Hmm, not easy for watchdog reset to cover that ?
Digging more, finds Xp is output on DQ0, 7th clock, as Confirm XIP
Xb is the XIP confirmation bit and should be set as follows: 0 to keep XIP state; 1 to exit XIP mode and return to standard read mode.
- ie, 0xff here on DQ0 would exit XIP sticky.
Suggests 0xff, 0xffff, 0x66, 0x99 (30us) might work on everything ?
Best avoided, if possible as that sounds like its own can of worms...
However the 0xff is still useful to exit XIP, before issuing the reset.
Question is, do smaller parts tolerate those 0x66 x99 commands, which seem to be non allocated.
Easy enough to test I guess.
One of the shared commands is reset, $ff
As for being unable to reset certain modes then perhaps you could "allow" (not mandatory) for extra I/O but I find that kludgy. At some point an SD only boot would fail too if I didn't have it inserted
FWIW to initialise an SD from an unknown state, they say (and Kye does) send 74 clocks with MOSI (DI) = 1's. Reading his code looks like that is 74 x $FF (ie 74*8).

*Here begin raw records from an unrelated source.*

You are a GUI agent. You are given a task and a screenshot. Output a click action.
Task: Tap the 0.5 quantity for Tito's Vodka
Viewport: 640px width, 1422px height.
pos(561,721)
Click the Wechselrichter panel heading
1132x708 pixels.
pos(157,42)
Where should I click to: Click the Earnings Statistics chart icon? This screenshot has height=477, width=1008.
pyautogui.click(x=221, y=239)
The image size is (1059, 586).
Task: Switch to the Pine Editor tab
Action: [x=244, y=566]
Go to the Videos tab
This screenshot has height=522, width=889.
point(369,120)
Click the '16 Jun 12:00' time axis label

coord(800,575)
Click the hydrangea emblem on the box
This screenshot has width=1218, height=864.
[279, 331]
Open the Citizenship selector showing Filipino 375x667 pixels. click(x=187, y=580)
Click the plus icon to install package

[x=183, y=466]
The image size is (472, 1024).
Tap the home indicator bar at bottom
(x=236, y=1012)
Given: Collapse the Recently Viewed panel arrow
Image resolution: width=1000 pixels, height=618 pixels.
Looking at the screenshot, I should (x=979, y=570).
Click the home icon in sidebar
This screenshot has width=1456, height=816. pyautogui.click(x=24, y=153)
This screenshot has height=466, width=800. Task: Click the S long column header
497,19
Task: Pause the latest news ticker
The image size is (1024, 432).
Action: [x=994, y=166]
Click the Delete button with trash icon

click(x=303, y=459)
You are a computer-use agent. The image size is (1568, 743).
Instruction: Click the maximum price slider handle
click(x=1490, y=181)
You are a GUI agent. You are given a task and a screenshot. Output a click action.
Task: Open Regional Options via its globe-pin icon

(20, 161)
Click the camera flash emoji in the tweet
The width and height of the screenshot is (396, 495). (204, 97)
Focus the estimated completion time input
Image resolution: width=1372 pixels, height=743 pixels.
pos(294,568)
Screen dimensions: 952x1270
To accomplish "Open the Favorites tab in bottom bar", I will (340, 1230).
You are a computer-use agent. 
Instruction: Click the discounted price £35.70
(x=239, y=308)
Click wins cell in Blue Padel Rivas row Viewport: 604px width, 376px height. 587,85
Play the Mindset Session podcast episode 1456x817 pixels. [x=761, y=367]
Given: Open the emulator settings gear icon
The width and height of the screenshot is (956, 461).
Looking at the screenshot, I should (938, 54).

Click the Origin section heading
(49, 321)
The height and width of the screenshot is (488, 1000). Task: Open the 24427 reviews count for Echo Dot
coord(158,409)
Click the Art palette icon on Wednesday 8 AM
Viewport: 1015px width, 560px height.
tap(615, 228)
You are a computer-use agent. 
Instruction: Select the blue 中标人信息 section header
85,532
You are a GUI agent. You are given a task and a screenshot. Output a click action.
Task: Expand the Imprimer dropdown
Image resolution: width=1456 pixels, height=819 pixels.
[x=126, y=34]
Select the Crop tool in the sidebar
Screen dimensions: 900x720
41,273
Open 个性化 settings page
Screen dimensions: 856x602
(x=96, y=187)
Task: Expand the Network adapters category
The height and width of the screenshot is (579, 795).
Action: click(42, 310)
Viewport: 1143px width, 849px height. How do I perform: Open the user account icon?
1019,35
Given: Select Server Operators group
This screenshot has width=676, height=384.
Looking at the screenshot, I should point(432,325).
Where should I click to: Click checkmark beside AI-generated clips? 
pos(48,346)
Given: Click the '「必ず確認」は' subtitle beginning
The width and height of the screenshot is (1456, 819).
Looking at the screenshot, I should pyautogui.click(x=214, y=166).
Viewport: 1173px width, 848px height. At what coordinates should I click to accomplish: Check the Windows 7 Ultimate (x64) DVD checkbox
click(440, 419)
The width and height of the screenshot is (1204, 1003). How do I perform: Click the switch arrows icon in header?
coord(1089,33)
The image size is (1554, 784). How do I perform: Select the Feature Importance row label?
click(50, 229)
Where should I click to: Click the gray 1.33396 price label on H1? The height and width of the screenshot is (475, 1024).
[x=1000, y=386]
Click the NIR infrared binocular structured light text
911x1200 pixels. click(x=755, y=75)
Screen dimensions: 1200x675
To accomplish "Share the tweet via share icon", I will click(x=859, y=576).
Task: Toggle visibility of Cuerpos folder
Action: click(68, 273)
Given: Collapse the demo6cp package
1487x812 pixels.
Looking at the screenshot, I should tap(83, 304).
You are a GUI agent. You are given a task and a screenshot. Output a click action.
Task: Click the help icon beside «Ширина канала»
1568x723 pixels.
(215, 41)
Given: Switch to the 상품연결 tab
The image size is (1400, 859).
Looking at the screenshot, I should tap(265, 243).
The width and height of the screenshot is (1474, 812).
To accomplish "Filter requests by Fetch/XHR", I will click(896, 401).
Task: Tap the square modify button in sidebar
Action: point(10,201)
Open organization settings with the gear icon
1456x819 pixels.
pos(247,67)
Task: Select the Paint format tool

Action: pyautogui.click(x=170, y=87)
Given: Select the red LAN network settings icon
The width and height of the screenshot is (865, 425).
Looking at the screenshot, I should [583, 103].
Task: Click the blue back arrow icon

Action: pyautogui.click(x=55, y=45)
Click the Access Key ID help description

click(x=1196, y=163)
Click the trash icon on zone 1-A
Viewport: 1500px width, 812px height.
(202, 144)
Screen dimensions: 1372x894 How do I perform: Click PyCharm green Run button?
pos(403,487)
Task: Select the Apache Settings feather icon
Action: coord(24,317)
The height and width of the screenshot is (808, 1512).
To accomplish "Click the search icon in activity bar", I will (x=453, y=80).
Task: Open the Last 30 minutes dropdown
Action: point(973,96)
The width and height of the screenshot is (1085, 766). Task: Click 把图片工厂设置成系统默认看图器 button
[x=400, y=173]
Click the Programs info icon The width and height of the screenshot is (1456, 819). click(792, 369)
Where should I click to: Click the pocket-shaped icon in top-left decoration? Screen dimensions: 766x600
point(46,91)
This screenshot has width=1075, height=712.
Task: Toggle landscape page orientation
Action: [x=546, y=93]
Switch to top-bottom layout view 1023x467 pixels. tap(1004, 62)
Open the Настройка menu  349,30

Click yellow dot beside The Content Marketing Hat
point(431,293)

I have been looking at the Spansion/Cypress S25FL116KOXMFI043 family from Mouser (0.39/100). What is interesting with these parts are they can replace the ~$15 Altera Flash chips used on Cyclone IV & V (others too???) for configuration.
Chip, can you investigate putting some Flash/OTP/Eeprom on chip with OnSemi? It could solve a lot of problems, depending on cost of course.